▸ WORK INSTRUCTION
Please transcribe the listing below with every word intact.

▸ DATA IN THIS EXERCISE
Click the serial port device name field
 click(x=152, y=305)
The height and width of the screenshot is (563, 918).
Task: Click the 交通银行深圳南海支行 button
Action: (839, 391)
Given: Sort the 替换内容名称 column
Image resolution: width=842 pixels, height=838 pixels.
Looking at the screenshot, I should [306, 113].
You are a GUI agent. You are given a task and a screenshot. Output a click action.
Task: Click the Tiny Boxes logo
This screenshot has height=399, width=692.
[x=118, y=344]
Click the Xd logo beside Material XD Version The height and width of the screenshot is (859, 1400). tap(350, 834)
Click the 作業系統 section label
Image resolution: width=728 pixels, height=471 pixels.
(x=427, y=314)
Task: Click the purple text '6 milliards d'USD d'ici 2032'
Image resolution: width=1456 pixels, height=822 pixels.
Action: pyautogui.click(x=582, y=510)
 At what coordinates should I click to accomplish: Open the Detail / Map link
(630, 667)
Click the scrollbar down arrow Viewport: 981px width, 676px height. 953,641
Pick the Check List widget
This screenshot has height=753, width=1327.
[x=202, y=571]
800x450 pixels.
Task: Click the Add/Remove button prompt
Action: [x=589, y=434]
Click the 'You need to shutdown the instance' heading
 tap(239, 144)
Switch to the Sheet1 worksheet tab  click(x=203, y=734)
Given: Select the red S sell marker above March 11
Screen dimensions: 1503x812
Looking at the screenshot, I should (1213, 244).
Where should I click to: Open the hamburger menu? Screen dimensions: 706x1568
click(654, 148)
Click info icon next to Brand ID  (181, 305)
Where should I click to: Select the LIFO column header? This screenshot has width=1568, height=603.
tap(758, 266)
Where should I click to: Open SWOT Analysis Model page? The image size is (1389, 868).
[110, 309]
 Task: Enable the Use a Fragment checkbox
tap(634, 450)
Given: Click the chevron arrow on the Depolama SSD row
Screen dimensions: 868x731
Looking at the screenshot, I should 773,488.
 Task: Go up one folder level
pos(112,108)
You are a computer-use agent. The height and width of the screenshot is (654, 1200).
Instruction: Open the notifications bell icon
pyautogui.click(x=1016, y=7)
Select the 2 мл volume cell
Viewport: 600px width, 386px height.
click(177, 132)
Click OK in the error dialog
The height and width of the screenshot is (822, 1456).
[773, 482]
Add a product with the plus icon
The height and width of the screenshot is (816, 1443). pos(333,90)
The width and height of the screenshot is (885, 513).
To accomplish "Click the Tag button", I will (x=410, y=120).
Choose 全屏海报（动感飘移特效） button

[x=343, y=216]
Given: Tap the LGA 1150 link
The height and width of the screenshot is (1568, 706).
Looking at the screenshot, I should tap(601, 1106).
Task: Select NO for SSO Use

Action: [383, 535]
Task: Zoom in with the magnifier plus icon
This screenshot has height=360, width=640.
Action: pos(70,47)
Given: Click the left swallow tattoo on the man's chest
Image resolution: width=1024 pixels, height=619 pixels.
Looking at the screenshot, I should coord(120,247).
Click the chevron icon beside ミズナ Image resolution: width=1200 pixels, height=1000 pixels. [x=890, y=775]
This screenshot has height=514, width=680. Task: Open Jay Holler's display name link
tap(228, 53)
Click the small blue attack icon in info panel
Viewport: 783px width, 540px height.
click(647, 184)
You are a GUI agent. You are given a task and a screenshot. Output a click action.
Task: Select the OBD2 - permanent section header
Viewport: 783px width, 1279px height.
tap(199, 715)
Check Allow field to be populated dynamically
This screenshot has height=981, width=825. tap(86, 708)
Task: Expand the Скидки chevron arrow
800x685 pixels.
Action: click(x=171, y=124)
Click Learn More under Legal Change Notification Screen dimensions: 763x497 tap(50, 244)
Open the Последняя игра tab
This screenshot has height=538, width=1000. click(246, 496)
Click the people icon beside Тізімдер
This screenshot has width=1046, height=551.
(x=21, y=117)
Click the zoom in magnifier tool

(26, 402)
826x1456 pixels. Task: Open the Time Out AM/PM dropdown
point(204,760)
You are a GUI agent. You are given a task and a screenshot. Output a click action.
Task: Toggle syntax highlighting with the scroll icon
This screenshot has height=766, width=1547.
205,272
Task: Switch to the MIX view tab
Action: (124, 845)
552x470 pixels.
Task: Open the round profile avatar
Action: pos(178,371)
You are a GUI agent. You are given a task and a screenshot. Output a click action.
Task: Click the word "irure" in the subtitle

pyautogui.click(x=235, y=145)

▸ OUTPUT OF THE EXERCISE
Click the serial port device name field
 click(x=152, y=305)
The height and width of the screenshot is (563, 918).
Task: Click the 交通银行深圳南海支行 button
Action: (839, 391)
Given: Sort the 替换内容名称 column
Image resolution: width=842 pixels, height=838 pixels.
Looking at the screenshot, I should [306, 113].
You are a GUI agent. You are given a task and a screenshot. Output a click action.
Task: Click the Tiny Boxes logo
This screenshot has height=399, width=692.
[x=118, y=344]
Click the Xd logo beside Material XD Version The height and width of the screenshot is (859, 1400). tap(350, 834)
Click the 作業系統 section label
Image resolution: width=728 pixels, height=471 pixels.
(x=427, y=314)
Task: Click the purple text '6 milliards d'USD d'ici 2032'
Image resolution: width=1456 pixels, height=822 pixels.
Action: pyautogui.click(x=582, y=510)
 At what coordinates should I click to accomplish: Open the Detail / Map link
(630, 667)
Click the scrollbar down arrow Viewport: 981px width, 676px height. 953,641
Pick the Check List widget
This screenshot has height=753, width=1327.
[x=202, y=571]
800x450 pixels.
Task: Click the Add/Remove button prompt
Action: [x=589, y=434]
Click the 'You need to shutdown the instance' heading
 tap(239, 144)
Switch to the Sheet1 worksheet tab  click(x=203, y=734)
Given: Select the red S sell marker above March 11
Screen dimensions: 1503x812
Looking at the screenshot, I should (1213, 244).
Where should I click to: Open the hamburger menu? Screen dimensions: 706x1568
click(654, 148)
Click info icon next to Brand ID  (181, 305)
Where should I click to: Select the LIFO column header? This screenshot has width=1568, height=603.
tap(758, 266)
Where should I click to: Open SWOT Analysis Model page? The image size is (1389, 868).
[110, 309]
 Task: Enable the Use a Fragment checkbox
tap(634, 450)
Given: Click the chevron arrow on the Depolama SSD row
Screen dimensions: 868x731
Looking at the screenshot, I should 773,488.
 Task: Go up one folder level
pos(112,108)
You are a computer-use agent. The height and width of the screenshot is (654, 1200).
Instruction: Open the notifications bell icon
pyautogui.click(x=1016, y=7)
Select the 2 мл volume cell
Viewport: 600px width, 386px height.
click(177, 132)
Click OK in the error dialog
The height and width of the screenshot is (822, 1456).
[773, 482]
Add a product with the plus icon
The height and width of the screenshot is (816, 1443). pos(333,90)
The width and height of the screenshot is (885, 513).
To accomplish "Click the Tag button", I will (x=410, y=120).
Choose 全屏海报（动感飘移特效） button

[x=343, y=216]
Given: Tap the LGA 1150 link
The height and width of the screenshot is (1568, 706).
Looking at the screenshot, I should tap(601, 1106).
Task: Select NO for SSO Use

Action: [383, 535]
Task: Zoom in with the magnifier plus icon
This screenshot has height=360, width=640.
Action: pos(70,47)
Given: Click the left swallow tattoo on the man's chest
Image resolution: width=1024 pixels, height=619 pixels.
Looking at the screenshot, I should coord(120,247).
Click the chevron icon beside ミズナ Image resolution: width=1200 pixels, height=1000 pixels. [x=890, y=775]
This screenshot has height=514, width=680. Task: Open Jay Holler's display name link
tap(228, 53)
Click the small blue attack icon in info panel
Viewport: 783px width, 540px height.
click(647, 184)
You are a GUI agent. You are given a task and a screenshot. Output a click action.
Task: Select the OBD2 - permanent section header
Viewport: 783px width, 1279px height.
tap(199, 715)
Check Allow field to be populated dynamically
This screenshot has height=981, width=825. tap(86, 708)
Task: Expand the Скидки chevron arrow
800x685 pixels.
Action: click(x=171, y=124)
Click Learn More under Legal Change Notification Screen dimensions: 763x497 tap(50, 244)
Open the Последняя игра tab
This screenshot has height=538, width=1000. click(246, 496)
Click the people icon beside Тізімдер
This screenshot has width=1046, height=551.
(x=21, y=117)
Click the zoom in magnifier tool

(26, 402)
826x1456 pixels. Task: Open the Time Out AM/PM dropdown
point(204,760)
You are a GUI agent. You are given a task and a screenshot. Output a click action.
Task: Toggle syntax highlighting with the scroll icon
This screenshot has height=766, width=1547.
205,272
Task: Switch to the MIX view tab
Action: (124, 845)
552x470 pixels.
Task: Open the round profile avatar
Action: pos(178,371)
You are a GUI agent. You are given a task and a screenshot. Output a click action.
Task: Click the word "irure" in the subtitle

pyautogui.click(x=235, y=145)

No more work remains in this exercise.